TASKS FOR THIS EXERCISE
- a) Answer these questions using the Fe–C phase transformation text:
(i) What time resolution does the developed X-ray absorption spectroscopy technique achieve?
(ii) Which model specimens was the technique applied to?
(iii) What time resolution did the synchrotron XRD study of carbon–manganese steel use?
- b) Repeat the passage of the Fe–C phase transformation text starting with "Thus, time-resolved changes" and going on through "time-resolution of picosecond.2)".

--- Start of TEXT ---

2021 Volume 62 Issue 2 Pages 155-160
The kinetics of phase transformation in the Fe–C system during cooling are of great importance for controlling its microstructure and mechanical properties. However, real-time observation of the phase transformation has been a challenging task because of experimental difficulties. Here, we developed an analytical technique for time-resolved observation of the phase transformation of an Fe–C system during cooling via X-ray absorption spectroscopy with a time resolution of 200 µs. The technique was applied to model specimens: Fe, Fe–0.044C, and Fe–1.24C. The incubation time before phase transformation and the multiple steps of phase transformation from γ-Fe to α-Fe (+ Fe3C) could be clearly observed by the proposed technique, and the behaviors were significantly different among the specimens. Through the developed technique, change in atomic structures at a short-range scale was detected, which is complementary to X-ray diffraction that detects atomic structures only in long-range order. The developed technique can detect structure changes at early stage of phase transformations, where structures changes often begin at a short-range scale, and provide inevitable information on the kinetics.
The phase transformation of an Fe–C system during cooling via X-ray absorption spectroscopy (XAFS) with a time resolution of 200 µs. The incubation time before phase transformation and the multiple steps of phase transformation from γ-Fe to α-Fe (+ Fe3C), which largely depend on the carbon composition, could be clearly observed.
Heat and thermomechanical treatments are widely used to control microstructures based on physical metallurgical principles in steels. One of the most important approaches involves the control of phase transformation, such as the one from austenite (γ-Fe) to ferrite (α-Fe) or from austenite to ferrite+Fe3C. As these phase transformations accompany the diffusion of iron and carbon atoms, the final microstructures vary drastically due to the regulation of the speed of phase transformation caused by changing the cooling rate, as typically observed in the formation of martensite or continuous transformation processing.
Thus, time-resolved changes in atomic structures during phase transformation are of great importance in terms of both arriving at a fundamental understanding its mechanism as well as application to industrial processing. X-ray diffraction (XRD) has been widely used for time-resolved investigation of phase transformations in steel because X-rays can be used under air or gas conditions. This is beneficial to the preparation of heating and/or cooling environments. For example, the kinetics of phase transformation in carbon–manganese steel has been investigated via XRD using a synchrotron with a time resolution of 100 ms,1) and the change in dislocation density during phase transformation has been investigated via XRD using an X-ray free-electron laser with a time-resolution of picosecond.2)

--- End of TEXT ---
--- Start of PROVIDED DATA ---

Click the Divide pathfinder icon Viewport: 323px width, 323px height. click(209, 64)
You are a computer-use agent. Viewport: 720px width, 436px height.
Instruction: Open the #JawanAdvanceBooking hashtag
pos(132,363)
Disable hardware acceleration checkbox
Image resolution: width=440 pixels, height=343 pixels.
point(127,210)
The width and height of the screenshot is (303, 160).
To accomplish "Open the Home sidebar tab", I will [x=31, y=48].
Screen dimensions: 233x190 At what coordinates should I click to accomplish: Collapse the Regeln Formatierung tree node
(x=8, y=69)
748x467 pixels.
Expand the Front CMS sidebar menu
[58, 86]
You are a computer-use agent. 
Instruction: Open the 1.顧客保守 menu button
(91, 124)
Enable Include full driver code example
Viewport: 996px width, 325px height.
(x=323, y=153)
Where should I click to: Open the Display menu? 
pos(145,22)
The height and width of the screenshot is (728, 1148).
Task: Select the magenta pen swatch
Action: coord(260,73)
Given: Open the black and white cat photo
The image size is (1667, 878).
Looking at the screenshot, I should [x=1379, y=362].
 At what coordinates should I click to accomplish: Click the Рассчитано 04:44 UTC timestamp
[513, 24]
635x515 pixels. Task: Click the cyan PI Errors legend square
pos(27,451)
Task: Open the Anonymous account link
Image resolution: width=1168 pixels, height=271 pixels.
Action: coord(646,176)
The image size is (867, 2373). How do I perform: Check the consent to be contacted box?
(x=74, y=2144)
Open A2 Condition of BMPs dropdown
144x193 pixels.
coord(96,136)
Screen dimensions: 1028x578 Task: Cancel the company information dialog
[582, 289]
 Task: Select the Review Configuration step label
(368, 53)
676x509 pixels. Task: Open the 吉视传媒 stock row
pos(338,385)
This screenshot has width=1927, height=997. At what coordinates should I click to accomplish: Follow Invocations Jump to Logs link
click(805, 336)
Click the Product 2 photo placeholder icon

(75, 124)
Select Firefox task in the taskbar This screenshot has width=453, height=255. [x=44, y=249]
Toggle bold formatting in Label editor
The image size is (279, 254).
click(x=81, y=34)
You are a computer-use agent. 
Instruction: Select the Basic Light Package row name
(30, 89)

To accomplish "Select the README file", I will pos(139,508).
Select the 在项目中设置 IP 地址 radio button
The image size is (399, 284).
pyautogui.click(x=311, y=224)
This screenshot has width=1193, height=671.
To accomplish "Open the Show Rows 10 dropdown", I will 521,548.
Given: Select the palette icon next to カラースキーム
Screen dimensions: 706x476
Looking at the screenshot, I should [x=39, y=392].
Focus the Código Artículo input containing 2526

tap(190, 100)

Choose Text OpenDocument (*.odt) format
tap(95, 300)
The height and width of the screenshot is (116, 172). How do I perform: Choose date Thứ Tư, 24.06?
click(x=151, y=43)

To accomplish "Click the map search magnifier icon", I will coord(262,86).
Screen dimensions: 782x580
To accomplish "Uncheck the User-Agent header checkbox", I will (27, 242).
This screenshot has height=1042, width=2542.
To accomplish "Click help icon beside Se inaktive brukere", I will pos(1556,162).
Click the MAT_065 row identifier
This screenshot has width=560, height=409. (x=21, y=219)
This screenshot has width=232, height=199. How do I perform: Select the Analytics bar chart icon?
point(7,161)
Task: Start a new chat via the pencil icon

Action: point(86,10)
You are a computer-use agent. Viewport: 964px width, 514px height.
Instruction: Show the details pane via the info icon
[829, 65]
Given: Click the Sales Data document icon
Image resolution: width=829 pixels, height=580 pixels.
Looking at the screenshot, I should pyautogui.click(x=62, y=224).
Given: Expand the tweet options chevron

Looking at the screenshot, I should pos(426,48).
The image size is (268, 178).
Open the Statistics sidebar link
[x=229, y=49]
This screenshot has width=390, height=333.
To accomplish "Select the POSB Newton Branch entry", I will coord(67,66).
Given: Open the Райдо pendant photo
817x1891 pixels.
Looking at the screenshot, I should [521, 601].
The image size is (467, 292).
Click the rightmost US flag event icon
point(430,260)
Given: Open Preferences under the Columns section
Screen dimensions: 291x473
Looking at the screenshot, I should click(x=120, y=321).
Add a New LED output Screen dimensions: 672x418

--- End of PROVIDED DATA ---

EXPECTED RESULTS
- a)
(i) 200 µs
(ii) Fe, Fe–0.044C, and Fe–1.24C
(iii) 100 ms

- b)
Thus, time-resolved changes in atomic structures during phase transformation are of great importance in terms of both arriving at a fundamental understanding its mechanism as well as application to industrial processing. X-ray diffraction (XRD) has been widely used for time-resolved investigation of phase transformations in steel because X-rays can be used under air or gas conditions. This is beneficial to the preparation of heating and/or cooling environments. For example, the kinetics of phase transformation in carbon–manganese steel has been investigated via XRD using a synchrotron with a time resolution of 100 ms,1) and the change in dislocation density during phase transformation has been investigated via XRD using an X-ray free-electron laser with a time-resolution of picosecond.2)